If a line in the entries includes "Equipment", show that line.

Given data:

[Start of section]

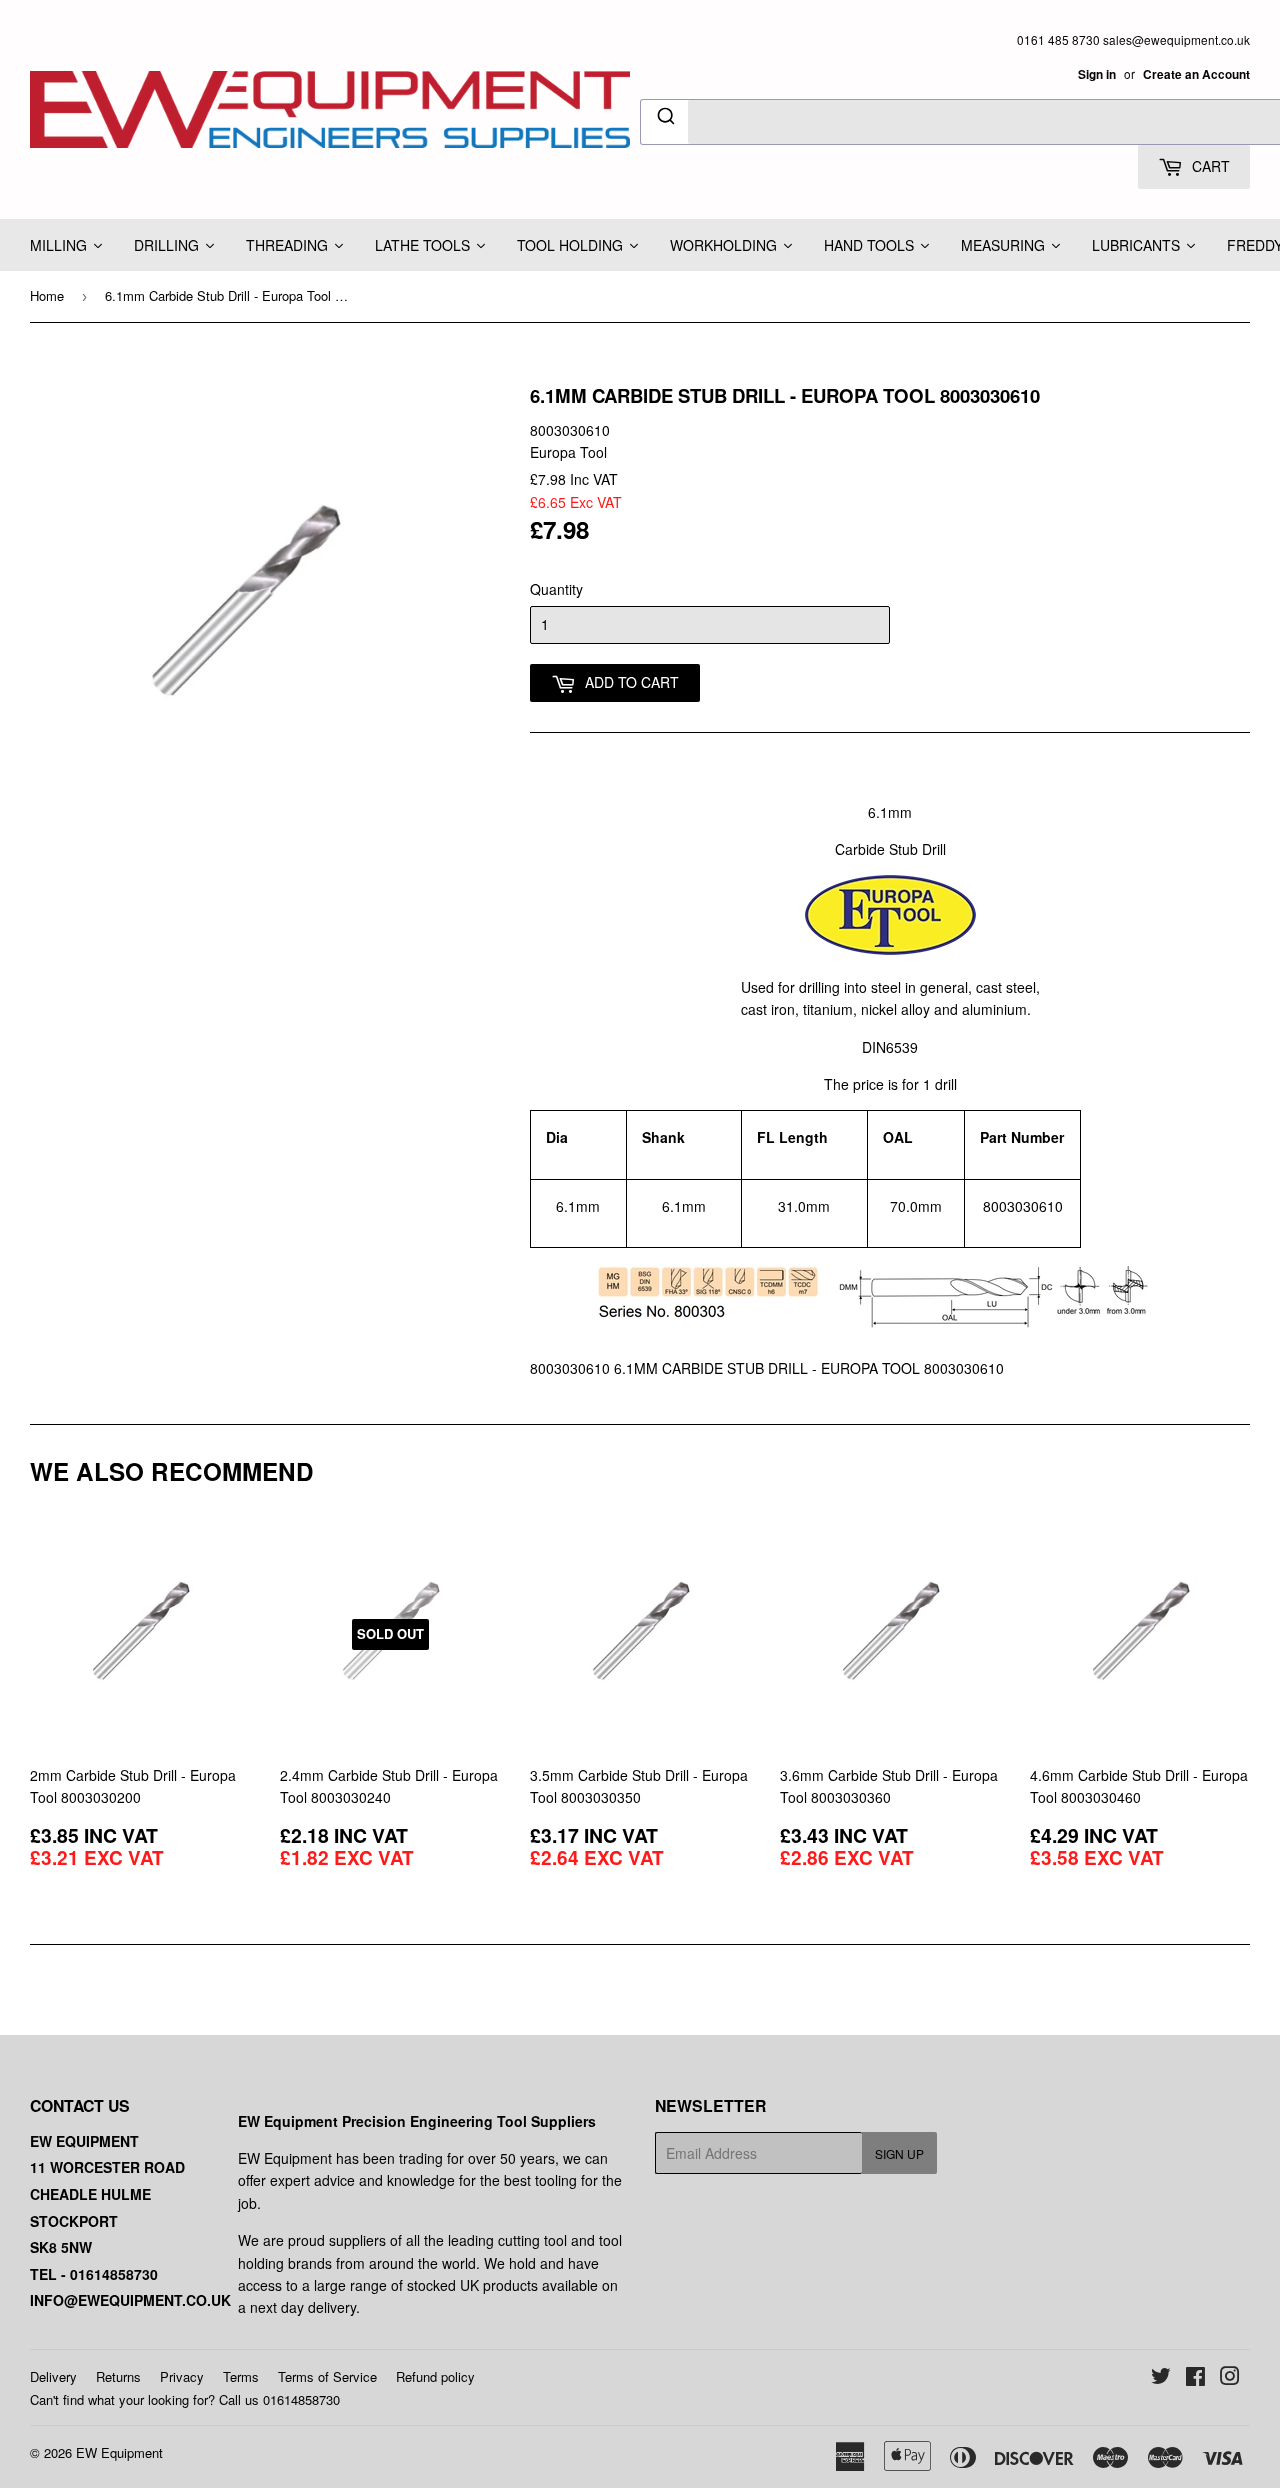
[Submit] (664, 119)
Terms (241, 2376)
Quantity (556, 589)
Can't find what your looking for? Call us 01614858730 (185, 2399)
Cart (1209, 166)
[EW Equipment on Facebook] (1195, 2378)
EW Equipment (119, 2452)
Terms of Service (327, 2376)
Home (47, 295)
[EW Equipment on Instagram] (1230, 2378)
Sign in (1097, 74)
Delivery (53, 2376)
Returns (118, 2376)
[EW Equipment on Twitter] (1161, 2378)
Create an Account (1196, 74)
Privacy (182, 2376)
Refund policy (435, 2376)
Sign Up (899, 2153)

[End of section]
[Start of section]

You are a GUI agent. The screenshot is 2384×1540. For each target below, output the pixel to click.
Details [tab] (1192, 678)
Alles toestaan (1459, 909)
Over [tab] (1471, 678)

[End of section]

Written answer:
[EW Equipment on Facebook] (1195, 2378)
EW Equipment (119, 2452)
[EW Equipment on Instagram] (1230, 2378)
[EW Equipment on Twitter] (1161, 2378)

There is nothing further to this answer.